### ЗАДАНИЯ
1: Почему, согласно тексту о Сологубе и Набокове, проза Сологуба должна была органично вписаться в набоковский космос? Ответьте в одном–трех предложениях.
2: Продолжите текст о Сологубе и Набокове с того места, где он заканчивается.

### ТЕКСТ
══════

Шрифт:
Современные исследователи отмечали пронизанность «Мелкого беса» литературными реминисценциями. [12] На структурном уровне выделяли связь с «Анной Карениной» Толстого, на идейном — с Пушкиным (само название романа взято из «Евгения Онегина»); [13] указывали также на ряд аллюзий на «Мертвые души» Гоголя и «Бесов» Достоевского. О набоковском отношении к перечисленным авторам и их романам написано предостаточно. [14] Неудивительно, что проза Сологуба органично должна была вписаться в набоковский космос.
12
Greene D.Insidious Intent: An Interpretation of F. Sologub's The Petty Demon //Slavica Publishers, Inc., Columbia, 1986. Также: Schmid U.Fedor Sologub: Werk und Kontext // Slavica Helvetika. Bd. 49. Bern, 1995.
13
Подробнее о семантике названия романа см.: Соболев А.«Мелкий бес»: к генезису названия // В честь 70-летия профессора Ю. М. Лотмана. Тарту, 1992.
14
Forster J.Nabokov and Tolstoy; Davydov S.Nabokov and Pushkin; Fanger D.Nabokov and Gogol; Nivat G.Nabokov and Dostoevsky // The Garland Companion to Vladimir Nabokov / Ed. by Vladimir E. Alexandrov. New York; London, 1995.
Обратимся к двум конкретным персонажам — набоковскому Б. И. Щеголеву и сологубовскому А. Б. Передонову. Отчима Зины Мерц зовут Борис Иванович Щеголев. Не только основные характеристики этой фигуры, являющейся воплощением мещанской пошлости в «Даре», несут в себе генетическую память о герое «Мелкого беса», но само его имя устанавливает преемственность эмигрантской литературной традиции, отсылая к Ардальону Борисовичу Передонову. Ономастический шрифт, возможно, глубже, если допустить, что при выборе фамилии для персонажа Набоков руководствовался следующей логической цепочкой: настоящая фамилия Ф. К. Сологуба (Тетеркиков),подобно щеголевской,деривирует от названия птицы — в итоге получаем один «птичий» знаменатель. [15]
15
На значимости «птичьих» метафор для Набокова здесь останавливаться не будем. Этот мотив обсуждался в связи с «Машенькой» Норой Букс. См.: Букс Н.Звуки и запахи. О романе Вл. Набокова «Машенька» // Новое литературное обозрение. 1996. № 17.

══════

### ЗАПИСИ
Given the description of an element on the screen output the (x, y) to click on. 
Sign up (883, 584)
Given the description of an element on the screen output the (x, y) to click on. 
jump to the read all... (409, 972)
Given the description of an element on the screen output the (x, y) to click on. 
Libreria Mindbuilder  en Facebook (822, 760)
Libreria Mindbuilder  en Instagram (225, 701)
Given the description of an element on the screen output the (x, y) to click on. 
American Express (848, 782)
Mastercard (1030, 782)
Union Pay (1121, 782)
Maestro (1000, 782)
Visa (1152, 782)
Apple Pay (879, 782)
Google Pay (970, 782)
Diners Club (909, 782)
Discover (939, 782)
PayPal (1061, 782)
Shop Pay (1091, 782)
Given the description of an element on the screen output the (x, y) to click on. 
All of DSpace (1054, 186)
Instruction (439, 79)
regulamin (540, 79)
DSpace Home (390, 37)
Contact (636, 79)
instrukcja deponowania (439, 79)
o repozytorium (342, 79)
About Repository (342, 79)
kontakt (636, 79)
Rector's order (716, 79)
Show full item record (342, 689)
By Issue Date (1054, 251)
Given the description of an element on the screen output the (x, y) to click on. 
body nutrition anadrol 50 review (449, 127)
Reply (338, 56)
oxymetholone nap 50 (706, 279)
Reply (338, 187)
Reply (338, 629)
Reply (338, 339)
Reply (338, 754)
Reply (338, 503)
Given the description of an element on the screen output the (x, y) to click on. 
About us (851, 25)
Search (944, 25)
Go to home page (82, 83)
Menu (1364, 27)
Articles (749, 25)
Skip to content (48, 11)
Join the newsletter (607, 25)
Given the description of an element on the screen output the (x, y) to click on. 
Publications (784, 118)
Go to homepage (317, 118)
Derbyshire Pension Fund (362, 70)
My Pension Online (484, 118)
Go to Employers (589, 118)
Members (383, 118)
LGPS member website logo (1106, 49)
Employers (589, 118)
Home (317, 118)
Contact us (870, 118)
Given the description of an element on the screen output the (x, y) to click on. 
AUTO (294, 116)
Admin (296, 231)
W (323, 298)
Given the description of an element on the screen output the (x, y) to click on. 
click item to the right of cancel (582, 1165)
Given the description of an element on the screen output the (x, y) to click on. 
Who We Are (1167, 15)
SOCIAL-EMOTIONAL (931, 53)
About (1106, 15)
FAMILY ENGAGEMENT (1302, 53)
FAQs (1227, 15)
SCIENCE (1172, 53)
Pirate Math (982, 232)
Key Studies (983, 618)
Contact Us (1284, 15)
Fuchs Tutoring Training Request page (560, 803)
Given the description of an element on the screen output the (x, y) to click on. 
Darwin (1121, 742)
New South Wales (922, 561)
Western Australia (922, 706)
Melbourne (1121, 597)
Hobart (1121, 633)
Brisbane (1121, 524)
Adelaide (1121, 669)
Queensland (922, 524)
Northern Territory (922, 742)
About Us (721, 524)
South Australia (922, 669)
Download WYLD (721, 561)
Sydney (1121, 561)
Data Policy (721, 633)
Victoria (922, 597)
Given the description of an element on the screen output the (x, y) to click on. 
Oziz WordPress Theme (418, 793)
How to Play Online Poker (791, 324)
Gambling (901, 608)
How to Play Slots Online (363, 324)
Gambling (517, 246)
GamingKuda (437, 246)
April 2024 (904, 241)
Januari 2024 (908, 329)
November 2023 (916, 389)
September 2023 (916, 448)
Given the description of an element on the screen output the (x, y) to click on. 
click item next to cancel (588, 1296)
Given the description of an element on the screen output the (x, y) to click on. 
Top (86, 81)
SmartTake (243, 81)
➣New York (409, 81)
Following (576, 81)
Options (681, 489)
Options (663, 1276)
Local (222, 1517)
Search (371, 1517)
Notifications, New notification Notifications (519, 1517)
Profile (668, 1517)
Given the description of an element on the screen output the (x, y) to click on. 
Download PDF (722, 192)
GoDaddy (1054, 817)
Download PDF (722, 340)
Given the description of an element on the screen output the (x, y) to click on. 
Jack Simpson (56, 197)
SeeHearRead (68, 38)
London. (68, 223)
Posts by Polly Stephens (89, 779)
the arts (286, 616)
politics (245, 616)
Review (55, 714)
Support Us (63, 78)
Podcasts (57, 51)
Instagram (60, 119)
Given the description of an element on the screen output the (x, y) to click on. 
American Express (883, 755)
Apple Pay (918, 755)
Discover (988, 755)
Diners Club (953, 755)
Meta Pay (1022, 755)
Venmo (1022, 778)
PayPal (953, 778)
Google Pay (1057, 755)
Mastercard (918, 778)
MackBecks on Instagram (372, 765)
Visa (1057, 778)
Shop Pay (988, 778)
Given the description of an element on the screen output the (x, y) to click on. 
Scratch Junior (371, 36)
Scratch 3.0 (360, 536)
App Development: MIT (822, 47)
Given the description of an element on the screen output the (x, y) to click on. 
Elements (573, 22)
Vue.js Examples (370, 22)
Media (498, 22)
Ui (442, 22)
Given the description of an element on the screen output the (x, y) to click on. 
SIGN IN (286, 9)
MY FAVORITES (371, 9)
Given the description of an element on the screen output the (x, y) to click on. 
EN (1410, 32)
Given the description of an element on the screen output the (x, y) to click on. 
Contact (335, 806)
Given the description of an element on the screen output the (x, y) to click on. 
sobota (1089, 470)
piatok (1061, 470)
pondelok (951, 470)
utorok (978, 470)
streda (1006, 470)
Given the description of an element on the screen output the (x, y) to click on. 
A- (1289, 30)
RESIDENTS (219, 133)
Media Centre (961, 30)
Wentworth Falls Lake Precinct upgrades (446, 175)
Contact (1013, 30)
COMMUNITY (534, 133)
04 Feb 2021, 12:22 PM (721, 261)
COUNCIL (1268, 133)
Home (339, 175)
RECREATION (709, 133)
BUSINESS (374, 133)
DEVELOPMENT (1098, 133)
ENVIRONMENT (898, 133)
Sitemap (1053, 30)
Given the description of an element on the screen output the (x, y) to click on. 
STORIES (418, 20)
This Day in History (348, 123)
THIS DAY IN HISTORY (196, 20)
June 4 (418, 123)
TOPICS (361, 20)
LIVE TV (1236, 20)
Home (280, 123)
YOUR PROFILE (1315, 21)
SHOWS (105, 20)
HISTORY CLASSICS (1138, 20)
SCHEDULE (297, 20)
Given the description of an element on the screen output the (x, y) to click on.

══════

### ОТВЕТЫ ПО ЗАДАНИЯМ
1: «Мелкий бес» пронизан литературными реминисценциями. В нем видят связь с «Анной Карениной» Толстого и с Пушкиным, а также аллюзии на «Мертвые души» Гоголя и «Бесов» Достоевского. Об отношении Набокова к этим авторам и их романам написано предостаточно.

2:
Предисловия Сологуба к переизданиям нашумевшей книги (в издательстве «Шиповник» в 1907–1910 гг. вышло шесть тиражей) имеют много общего со ставшими со временем обязательными предварениями Набокова англоязычных переводов его произведений в американский и швейцарский периоды. Функция этих предисловий — не просто пояснить неясное в тексте, но, во-первых, дать им оценку с позиций минувших лет, во-вторых, внести долю эпатажа и новой загадки. Они являются неотъемлемой частью самого произведения, актом сознательного словотворчества. Пользование приемом возведено Набоковым до пафоса в романе «Pale Fire», где комментарий, индекс и прочие формальные атрибуты, до этого выносившиеся за рамки художественного текста, вводятся в корпус самого романа. Сологуб спустя годы строит предположения относительно будущего рожденных под его пером героев, продлевая им фиктивную жизнь; Набоков идет еще дальше, действительно одаривая персонажей вторым дыханием на страницах последующих романов (явление четы Алферовых на улице в пространстве «Защиты Лужина» или повышение в должности профессора Пнина в позднем «Бледном пламени»).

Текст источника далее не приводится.